Lord Justice Moylan:
Background
Judgment
"[39] The degree of connection which a child has with a particular environment is clearly something that has to be weighed. In relation to that, in para.viii of the summary, [in Re B (A Child: Custody Rights, Habitual Residence) [2016] EWHC 2174 (Fam) and [2016] 4 WLR 156] Hayden J records:
'In assessing whether a child has lost a pre-existing habitual residence and gained a new one, the court must weigh up the degree of connection which the child had with the state in which he resided before the move.'
[40] In relation to that matter - and I will come to Lord Wilson's very visual and vivid description of the see-saw - there cannot be two habitual residences. If habitual residence is gained in one location, it will be lost in another, and the question in this particular case, which is of considerable relevance - and it is perhaps unusual and not something that one sees in many cases - is that it is undoubtedly the case that the children were developing relationships in this country, they were learning the language, they were having a life here, but had those factors displaced the fact that they had the connection with Germany, the relationship with their family there, the life that they had in that jurisdiction, and so on?
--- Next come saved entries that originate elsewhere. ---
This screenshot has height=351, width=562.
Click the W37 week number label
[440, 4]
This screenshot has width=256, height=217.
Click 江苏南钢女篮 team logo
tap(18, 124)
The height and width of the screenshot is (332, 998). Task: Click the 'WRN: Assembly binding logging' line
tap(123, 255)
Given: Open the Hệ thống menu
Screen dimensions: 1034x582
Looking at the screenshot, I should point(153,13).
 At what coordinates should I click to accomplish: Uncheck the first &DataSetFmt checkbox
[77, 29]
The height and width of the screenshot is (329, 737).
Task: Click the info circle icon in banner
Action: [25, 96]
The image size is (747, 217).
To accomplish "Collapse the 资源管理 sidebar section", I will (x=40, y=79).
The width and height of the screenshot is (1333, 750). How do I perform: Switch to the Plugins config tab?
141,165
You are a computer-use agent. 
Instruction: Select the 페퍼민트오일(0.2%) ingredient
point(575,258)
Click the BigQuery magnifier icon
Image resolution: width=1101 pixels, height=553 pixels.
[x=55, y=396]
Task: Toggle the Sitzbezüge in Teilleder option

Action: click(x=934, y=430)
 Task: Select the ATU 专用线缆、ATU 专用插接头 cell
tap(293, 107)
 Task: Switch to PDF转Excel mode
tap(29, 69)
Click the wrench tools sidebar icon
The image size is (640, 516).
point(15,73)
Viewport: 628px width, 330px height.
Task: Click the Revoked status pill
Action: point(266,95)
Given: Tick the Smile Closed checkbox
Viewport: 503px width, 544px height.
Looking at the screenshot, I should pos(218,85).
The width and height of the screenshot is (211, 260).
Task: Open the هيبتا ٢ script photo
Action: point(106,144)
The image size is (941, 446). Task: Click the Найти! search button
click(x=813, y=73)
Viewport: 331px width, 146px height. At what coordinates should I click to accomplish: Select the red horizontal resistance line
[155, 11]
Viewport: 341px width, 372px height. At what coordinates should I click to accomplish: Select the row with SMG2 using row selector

[41] What one sometimes sees is there is a complete severance of the relationship that a child has in one location and an adoption of a completely new life. To take a rather extreme example: if a child is removed, for example, from here to Australia, then there is rarely the opportunity to keep alive the life that one had at such a distance. In this case, what we have is a situation where the children have one life, the life that they had always had in Germany, and a new life which is developing elsewhere, and the difficult task for this court is to evaluate whether they had lost that connection with Germany as they gained the position in the United Kingdom, and as I say, if it is a question of intention, the application before this court came hard on the heels of the email from the mother in which she said at that point that she did not intend to abide by the original agreement. In short, until the end of July – if I accept the mother's evidence - it was the position that she was adhering to the agreement but that at the end of July, that position had changed."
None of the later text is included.